AVAILABLE DATA.
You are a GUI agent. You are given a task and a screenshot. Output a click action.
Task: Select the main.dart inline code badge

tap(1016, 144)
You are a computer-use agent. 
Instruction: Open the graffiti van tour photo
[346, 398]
---
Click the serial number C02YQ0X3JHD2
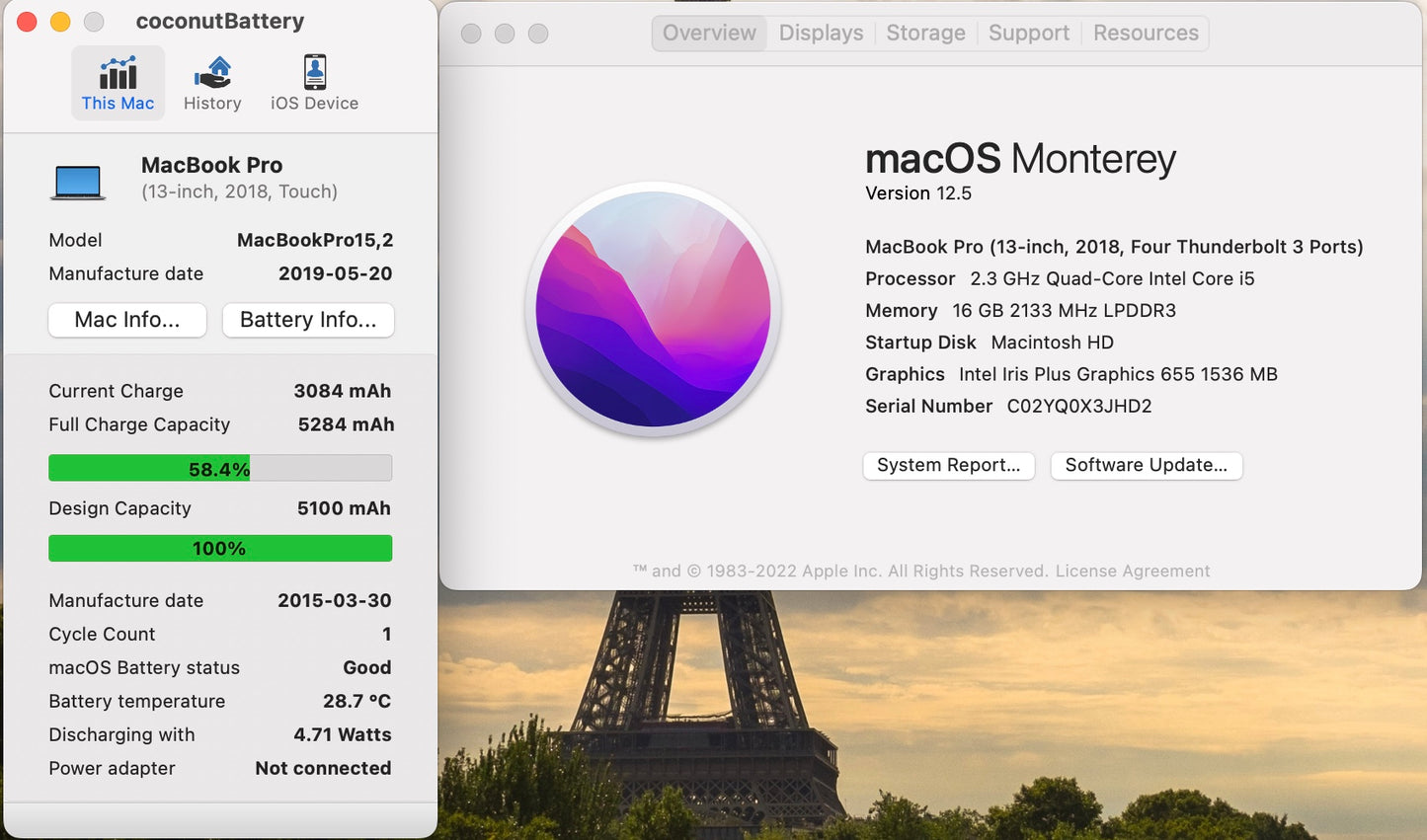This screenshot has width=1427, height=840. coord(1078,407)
* * *
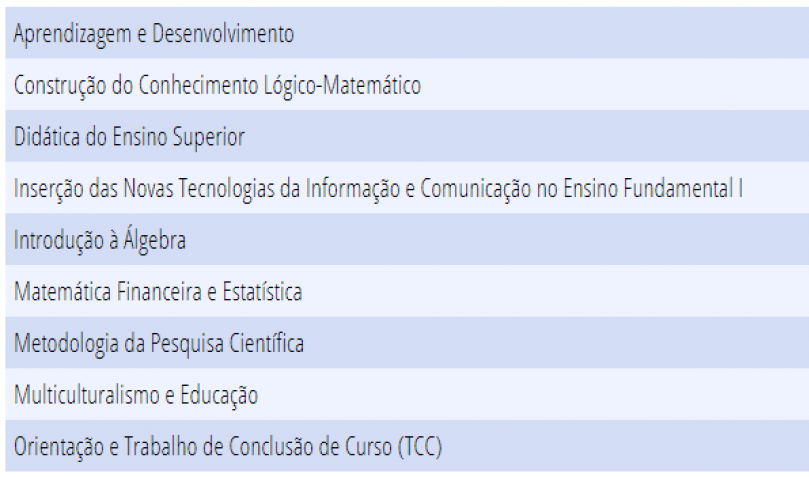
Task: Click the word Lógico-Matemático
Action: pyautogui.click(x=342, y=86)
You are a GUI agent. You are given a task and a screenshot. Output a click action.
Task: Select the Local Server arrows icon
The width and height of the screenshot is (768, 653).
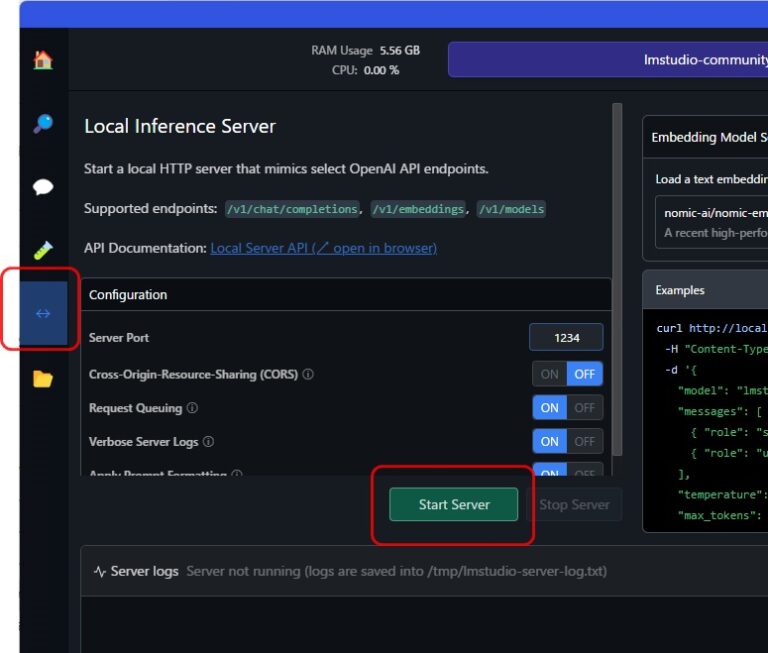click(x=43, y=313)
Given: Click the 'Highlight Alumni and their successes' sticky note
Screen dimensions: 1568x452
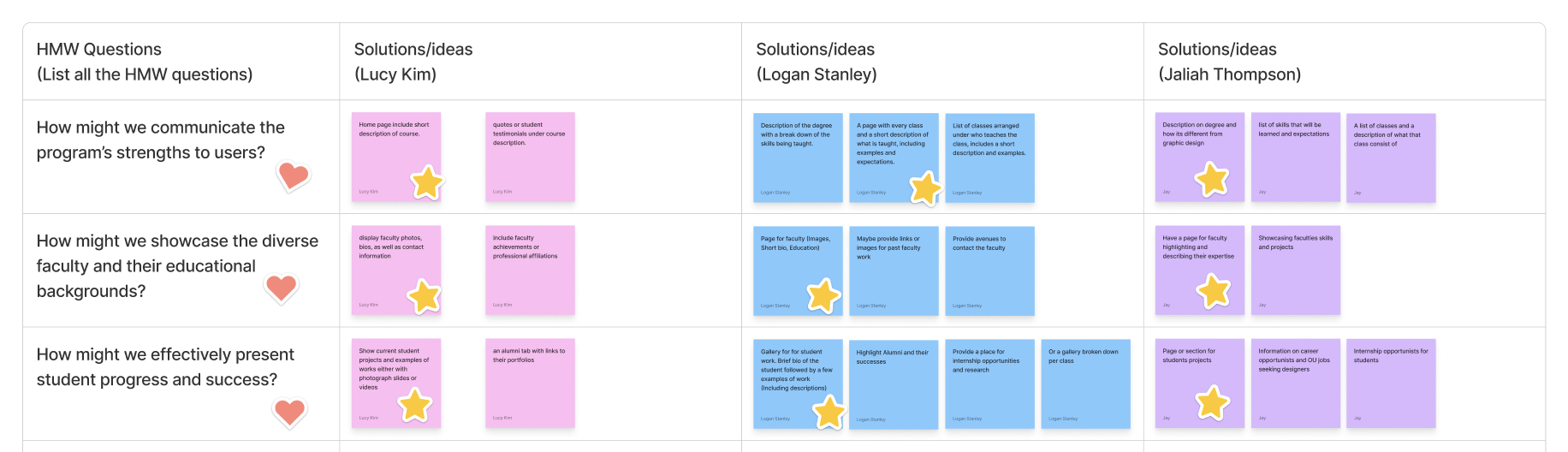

TASK TO COMPLETE.
In the data above, find the line containing "The width and" and the line containing "Screen dimensions: 1568x452". Repeat those two lines and everything between them exactly, minus the pictures.

RESPONSE TO THE TASK.
The width and height of the screenshot is (768, 653).
click(x=43, y=313)
Given: Click the 'Highlight Alumni and their successes' sticky note
Screen dimensions: 1568x452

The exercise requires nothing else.